--- START ---
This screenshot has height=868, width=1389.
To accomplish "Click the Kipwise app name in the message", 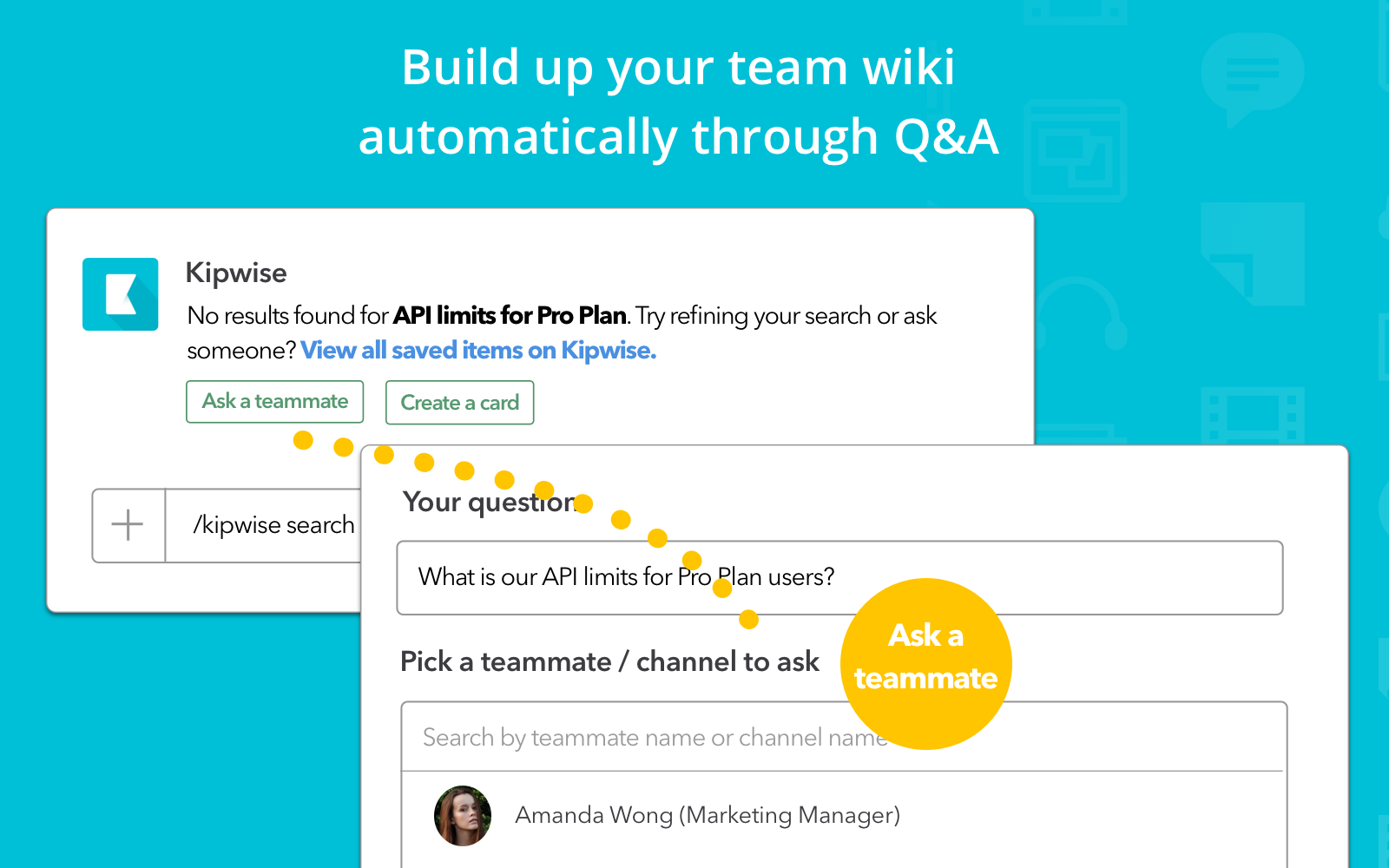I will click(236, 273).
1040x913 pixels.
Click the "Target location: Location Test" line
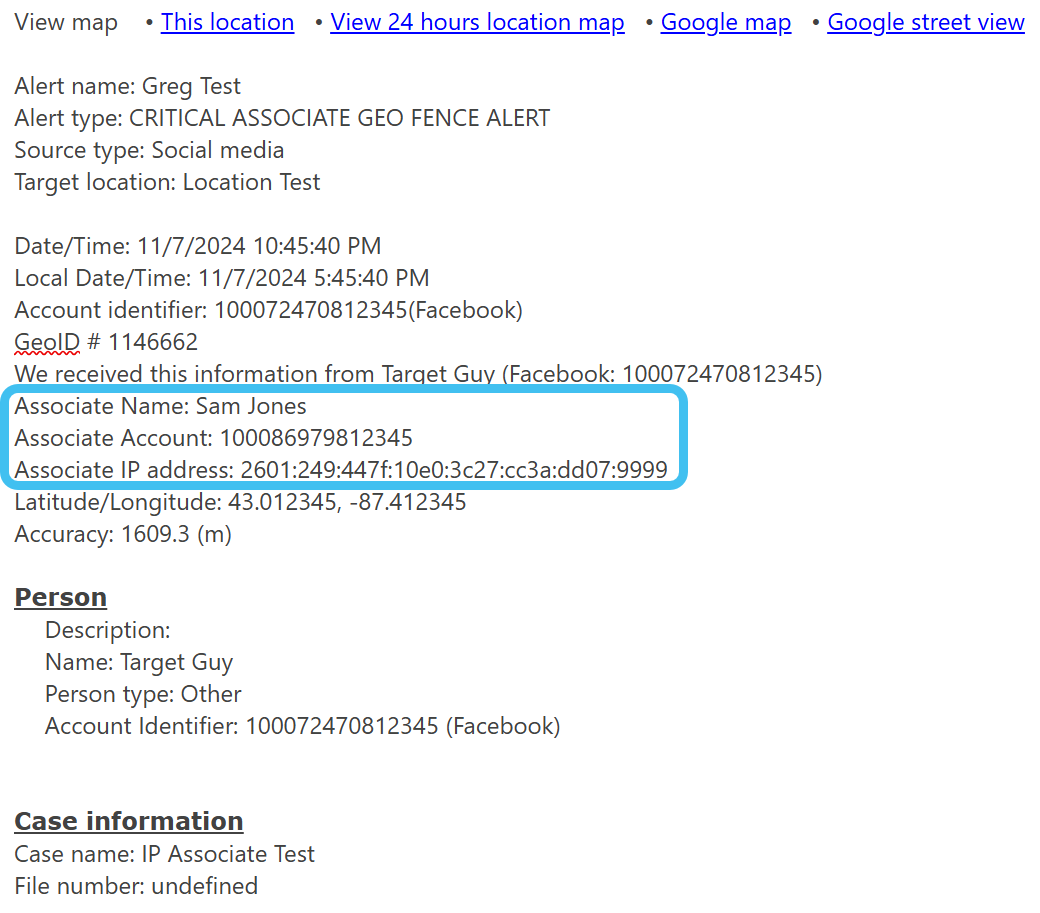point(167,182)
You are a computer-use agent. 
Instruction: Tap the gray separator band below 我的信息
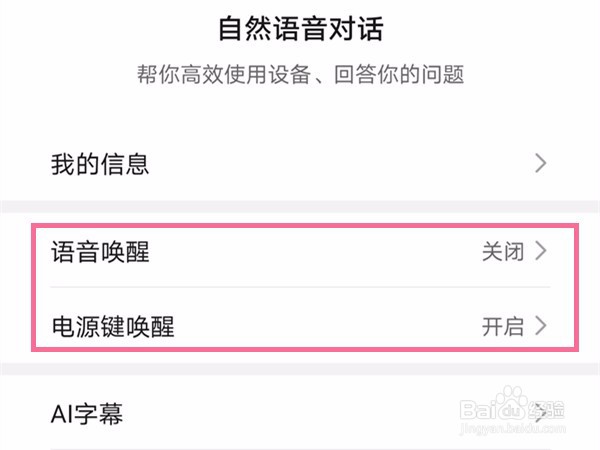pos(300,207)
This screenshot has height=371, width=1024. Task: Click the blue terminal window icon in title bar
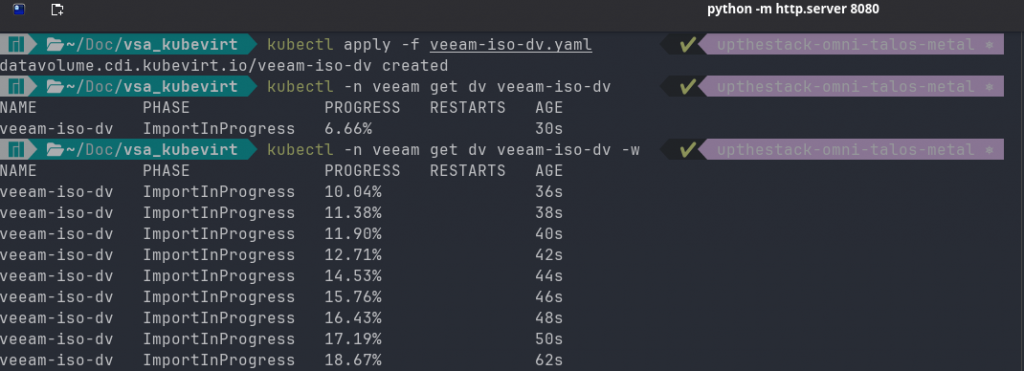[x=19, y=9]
--- END ---
BRIEF:
The lines to return run from the line containing "You are a computer-use agent." through the last line of the records. Give them exactly, omitting pictures.

TASK SOLUTION:
You are a computer-use agent. 
Instruction: Tap the gray separator band below 我的信息
pos(300,207)
This screenshot has height=371, width=1024. Task: Click the blue terminal window icon in title bar
[x=19, y=9]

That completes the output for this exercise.